Childish Behavior alcoholic recovery sobriety

Childish Behavior

i wrote a manual to teach foreign Business Types how to make presentations in English. The compliment i hear most about it is that it’s very practical, that the student can easily apply it to their business life. My point is, i hate writing a post like i did a couple days ago where i just say something like “Give up your problems to God” without concrete, practical tips on how to do that.

To remedy that, here are a couple suggestions on how to “Let Go – Let God”.

Toolbox text Al K Hall Anonymous Sobriety Recovery Alcoholism

1. Repeat “I gave that up to God” Until the Thoughts Stop

This is the mental equivalent of plugging your ears and going “nah nah nah nah nah nah” to drown out someone else’s talking. It’s childish, but it works.

This was the first tool i learned when i entered recovery.
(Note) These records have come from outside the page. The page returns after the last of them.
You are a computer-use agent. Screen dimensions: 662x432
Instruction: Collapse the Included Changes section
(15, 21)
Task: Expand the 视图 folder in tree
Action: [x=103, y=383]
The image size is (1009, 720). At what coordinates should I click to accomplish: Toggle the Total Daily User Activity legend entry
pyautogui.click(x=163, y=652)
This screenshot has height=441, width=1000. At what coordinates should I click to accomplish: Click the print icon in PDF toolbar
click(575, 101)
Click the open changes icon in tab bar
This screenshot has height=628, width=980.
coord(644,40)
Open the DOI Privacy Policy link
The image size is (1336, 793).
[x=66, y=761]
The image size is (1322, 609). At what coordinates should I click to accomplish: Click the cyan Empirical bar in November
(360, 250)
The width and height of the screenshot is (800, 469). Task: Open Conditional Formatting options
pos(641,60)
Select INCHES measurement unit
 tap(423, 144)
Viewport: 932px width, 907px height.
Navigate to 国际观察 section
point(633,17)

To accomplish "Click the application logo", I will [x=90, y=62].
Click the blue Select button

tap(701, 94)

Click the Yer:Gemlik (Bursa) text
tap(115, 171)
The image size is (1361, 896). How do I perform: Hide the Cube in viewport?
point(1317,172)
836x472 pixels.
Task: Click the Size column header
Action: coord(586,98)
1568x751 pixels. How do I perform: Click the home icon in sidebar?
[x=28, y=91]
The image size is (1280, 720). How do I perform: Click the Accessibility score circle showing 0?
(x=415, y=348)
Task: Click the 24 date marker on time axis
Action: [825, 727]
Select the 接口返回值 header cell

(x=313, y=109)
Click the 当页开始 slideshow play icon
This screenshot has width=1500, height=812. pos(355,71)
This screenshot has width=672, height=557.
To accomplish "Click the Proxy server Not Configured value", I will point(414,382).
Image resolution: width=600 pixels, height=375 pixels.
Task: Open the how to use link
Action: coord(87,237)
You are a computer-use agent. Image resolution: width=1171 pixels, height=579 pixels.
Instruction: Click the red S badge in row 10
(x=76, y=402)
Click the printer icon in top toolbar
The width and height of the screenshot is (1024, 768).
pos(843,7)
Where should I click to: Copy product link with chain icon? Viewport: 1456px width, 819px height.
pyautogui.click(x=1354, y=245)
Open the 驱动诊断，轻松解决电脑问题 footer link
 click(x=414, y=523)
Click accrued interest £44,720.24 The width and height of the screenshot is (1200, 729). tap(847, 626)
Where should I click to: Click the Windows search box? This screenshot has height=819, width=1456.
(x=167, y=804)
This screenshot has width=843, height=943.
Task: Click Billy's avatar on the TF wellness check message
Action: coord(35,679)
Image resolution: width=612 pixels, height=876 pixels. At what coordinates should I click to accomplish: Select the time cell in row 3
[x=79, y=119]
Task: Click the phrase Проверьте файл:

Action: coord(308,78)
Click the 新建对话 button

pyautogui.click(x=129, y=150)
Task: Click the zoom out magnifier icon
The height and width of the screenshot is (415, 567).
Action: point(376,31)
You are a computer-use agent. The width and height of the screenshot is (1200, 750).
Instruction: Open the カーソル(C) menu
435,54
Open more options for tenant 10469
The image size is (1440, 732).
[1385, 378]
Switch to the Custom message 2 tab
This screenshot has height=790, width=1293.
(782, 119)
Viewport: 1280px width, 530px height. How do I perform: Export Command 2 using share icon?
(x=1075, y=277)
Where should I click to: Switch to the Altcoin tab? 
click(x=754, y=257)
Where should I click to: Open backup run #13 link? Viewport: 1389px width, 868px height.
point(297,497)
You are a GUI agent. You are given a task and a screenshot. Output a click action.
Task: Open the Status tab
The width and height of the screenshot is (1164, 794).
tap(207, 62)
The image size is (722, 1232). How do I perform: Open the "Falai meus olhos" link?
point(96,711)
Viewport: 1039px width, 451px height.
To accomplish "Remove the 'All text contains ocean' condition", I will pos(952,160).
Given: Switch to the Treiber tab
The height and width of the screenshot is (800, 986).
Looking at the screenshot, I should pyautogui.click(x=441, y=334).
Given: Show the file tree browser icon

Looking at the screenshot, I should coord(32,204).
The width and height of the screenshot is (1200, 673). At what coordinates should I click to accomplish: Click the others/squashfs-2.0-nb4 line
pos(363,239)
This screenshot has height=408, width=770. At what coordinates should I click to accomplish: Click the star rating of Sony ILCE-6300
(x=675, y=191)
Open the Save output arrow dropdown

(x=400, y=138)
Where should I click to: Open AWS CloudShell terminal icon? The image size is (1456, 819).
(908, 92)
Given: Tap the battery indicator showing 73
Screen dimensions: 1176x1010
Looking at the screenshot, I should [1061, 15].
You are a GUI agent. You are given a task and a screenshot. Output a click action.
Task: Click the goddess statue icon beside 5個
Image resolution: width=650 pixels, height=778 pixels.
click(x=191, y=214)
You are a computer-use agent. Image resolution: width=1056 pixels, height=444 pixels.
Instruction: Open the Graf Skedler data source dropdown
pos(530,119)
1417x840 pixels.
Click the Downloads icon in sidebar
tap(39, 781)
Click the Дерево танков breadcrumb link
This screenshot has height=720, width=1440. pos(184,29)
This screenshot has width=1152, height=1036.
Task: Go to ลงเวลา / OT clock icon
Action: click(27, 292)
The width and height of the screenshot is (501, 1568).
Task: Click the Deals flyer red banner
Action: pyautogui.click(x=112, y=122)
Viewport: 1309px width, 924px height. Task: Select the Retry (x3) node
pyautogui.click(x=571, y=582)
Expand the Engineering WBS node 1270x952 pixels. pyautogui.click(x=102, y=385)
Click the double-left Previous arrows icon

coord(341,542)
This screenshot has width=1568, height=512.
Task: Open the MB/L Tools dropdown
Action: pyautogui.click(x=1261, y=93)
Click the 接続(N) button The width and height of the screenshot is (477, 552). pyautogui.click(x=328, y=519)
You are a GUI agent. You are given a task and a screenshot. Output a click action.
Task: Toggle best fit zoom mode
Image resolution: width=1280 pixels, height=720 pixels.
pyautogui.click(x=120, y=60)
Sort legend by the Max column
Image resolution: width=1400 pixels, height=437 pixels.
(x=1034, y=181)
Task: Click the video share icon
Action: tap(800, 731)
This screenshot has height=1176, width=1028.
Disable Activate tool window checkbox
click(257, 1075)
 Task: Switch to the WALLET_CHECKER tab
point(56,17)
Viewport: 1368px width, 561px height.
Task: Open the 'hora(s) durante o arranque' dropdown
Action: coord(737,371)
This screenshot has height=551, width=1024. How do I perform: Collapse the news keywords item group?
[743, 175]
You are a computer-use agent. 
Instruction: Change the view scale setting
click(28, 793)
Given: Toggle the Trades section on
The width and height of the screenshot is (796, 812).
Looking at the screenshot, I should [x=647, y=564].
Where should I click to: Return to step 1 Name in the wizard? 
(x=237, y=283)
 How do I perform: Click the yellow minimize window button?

My sponsor told me that the basic tenet of sobriety is the simple sentence, “I don’t drink no matter what.” Whenever i caught thoughts about drinking creeping into my mind, i learned to squash them with the mantra, “I don’t drink no matter what.”

Now, the instant i find myself lost in my thoughts of fear, insecurity or worry, i tell myself “I gave that up to God.” As soon as a stress resurfaces, “I gave that up to God.” The moment I — “I give that up to God.”

Find a phrase of your own and use it whenever negative thoughts sneak in…it works!

2. Pack Up Your Worries

i started creating my own mental exercises. My latest one is to imagine myself packing all my concerns about the neighbor, plumbing, internet… into tiny (because they’re such little problems) boxes that i then label and  load onto a hot air balloon with “For God” written in huge letters on the side. When the balloon’s basket is full of all my worries, i cut the tether and release the balloon which floats up higher and higher, out of my reach and then out of my sight, until it reaches its creditor (because i give my Higher Power a lot of credit).

Play a part in your sobriety! Be an active non-alcoholic.